One evening, after listening to a series of my complaints, my husband was musing about how people who have little can seem to be so happy. He said to consider the Dalai Lama.
“Easy,” I said. “He’s never been married.” My husband thought this was really funny. I was being serious. Marriage, particularly on a step-family level, can be really challenging. “And he doesn’t clean his own toilet,” I continued. “You know, relationships go to a whole new level when you have to clean someone else’s toilet.” Point made.
Periodically, I enjoy toying with my husband’s wisdom. Last year, when I was frustrated with ongoing legal battles, my husband often quoted the Art of War by Sun Tzu. I disposed of these quotes by saying Sun Tzu was not being sued for the custody of his children, that this was not even a possibility in his lifetime (he lived 2500 years ago), and that being a military general for the king, he had servants at his disposal to handle a vast number of his needs--including of course, the emptying and cleaning of his chamber pot.

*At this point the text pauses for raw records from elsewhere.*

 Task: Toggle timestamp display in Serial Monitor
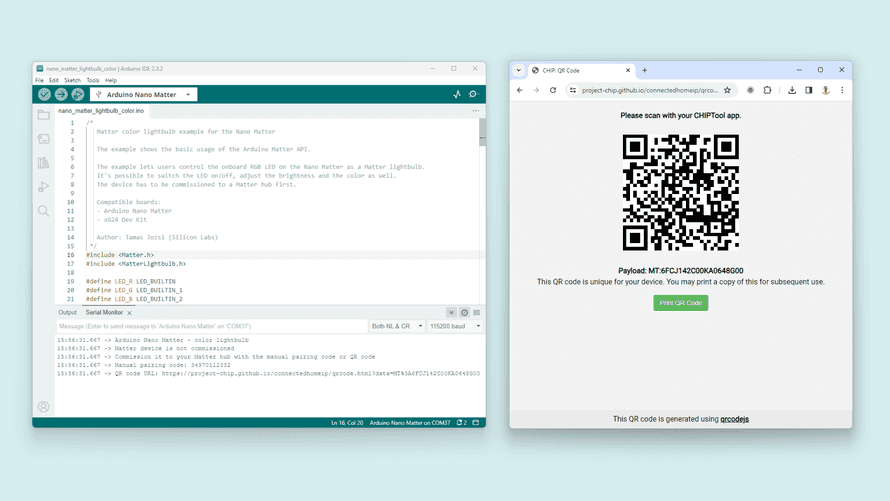tap(464, 313)
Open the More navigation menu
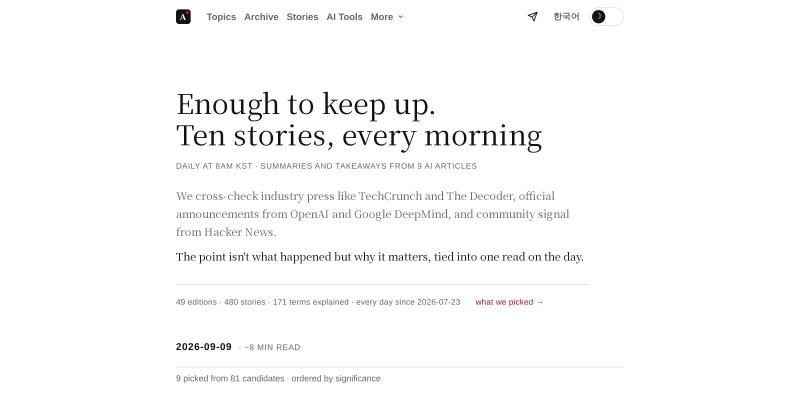 (387, 17)
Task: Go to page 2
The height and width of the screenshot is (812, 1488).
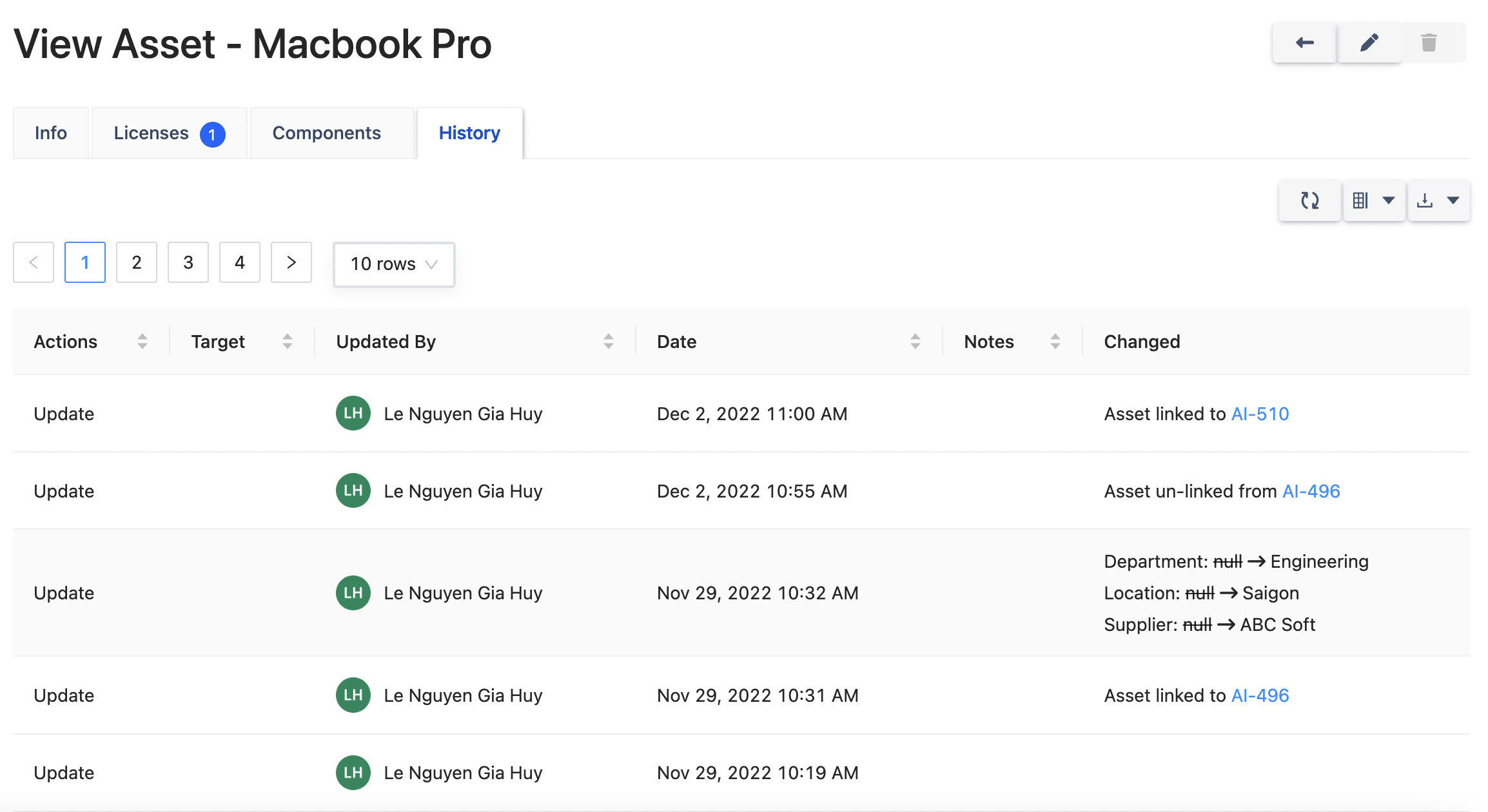Action: pos(137,262)
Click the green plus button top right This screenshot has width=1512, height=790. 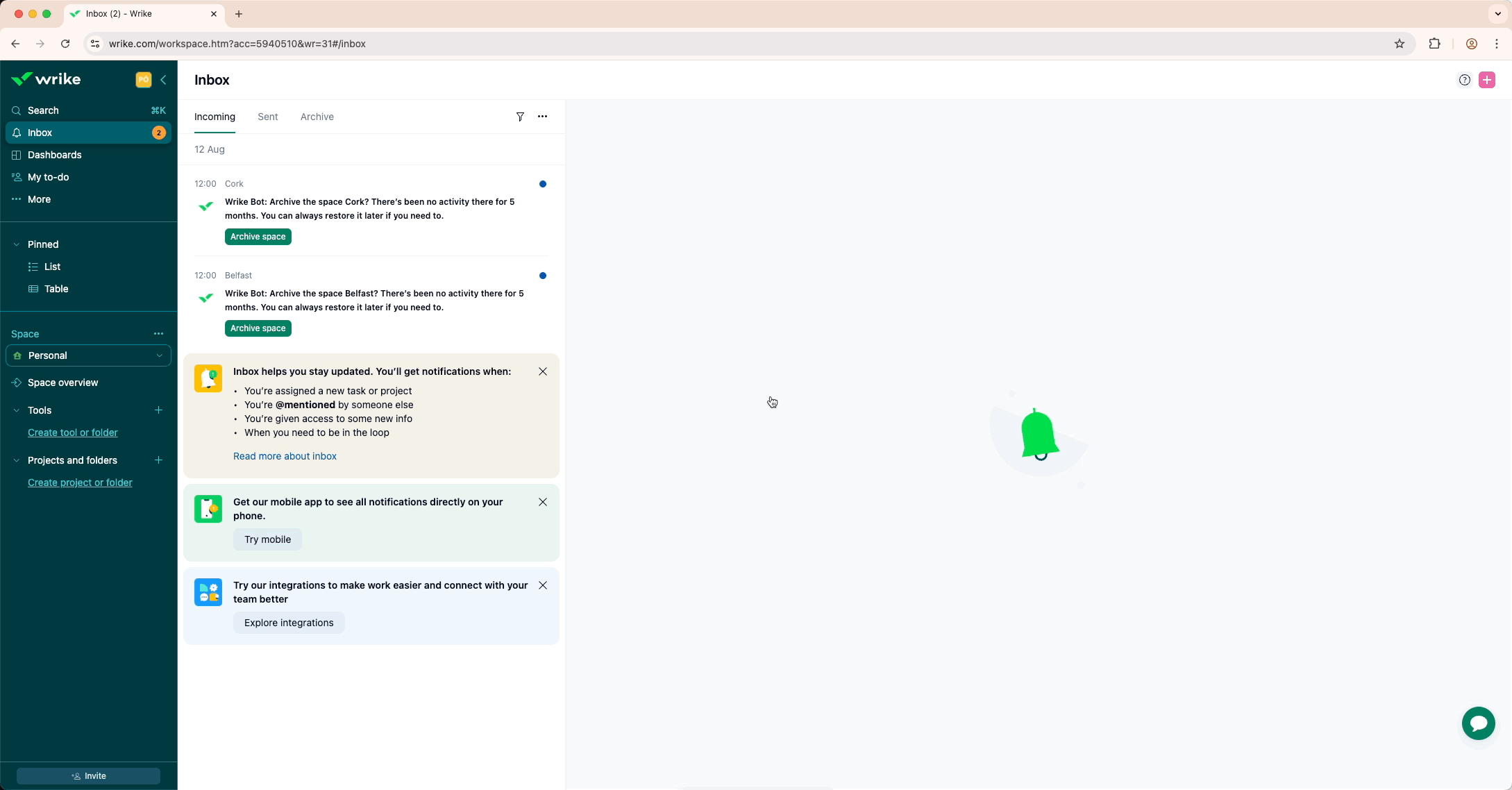(1487, 80)
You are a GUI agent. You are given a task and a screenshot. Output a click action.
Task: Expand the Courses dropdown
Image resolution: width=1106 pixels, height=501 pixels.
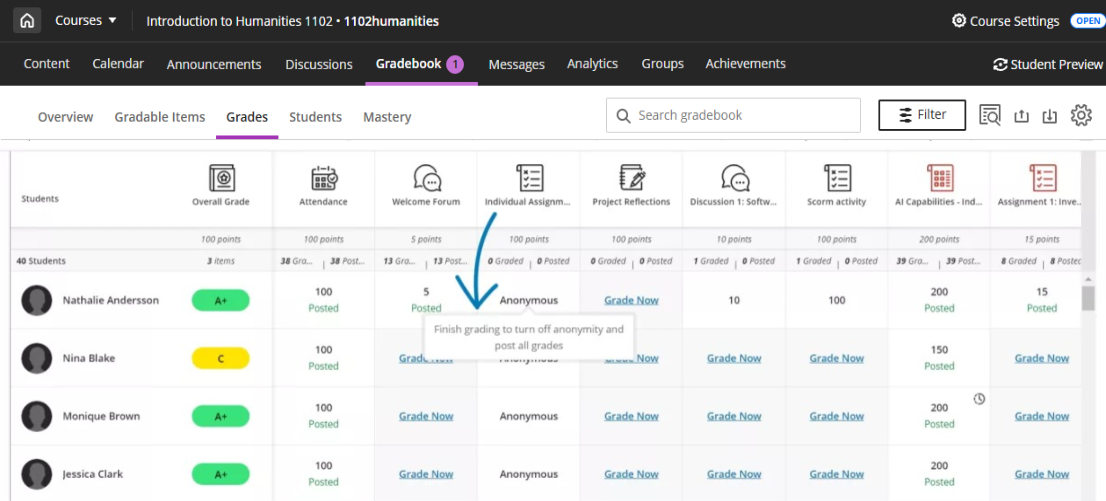pos(85,20)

Of course, I know what my husband is trying to say, and I thank him for his efforts to provoke thought and inspire, but what I really need during those tense or sad moments when I seek comfort is… comfort. So this week, my husband said the most beautiful thing. We had gone to dinner, just the two of us, and were discussing a chapel in New Mexico known for its legendary association of miraculous cures—crutches line the walls of those who have come, believed, prayed, and walked away unhindered by injury or ailment. I asked, since I have been so beaten down lately, what does one leave behind if the injury is not visible—if there is no crutch or wheelchair to abandon? And then I asked him, what would he pray to recover from were we to go?
“Sometimes,” he said softly, “we pray not for ourselves, but for others.”
This, my sweet, is why I so adore you. Without ever stepping foot inside the sacred walls of Chimayo, you have healed me.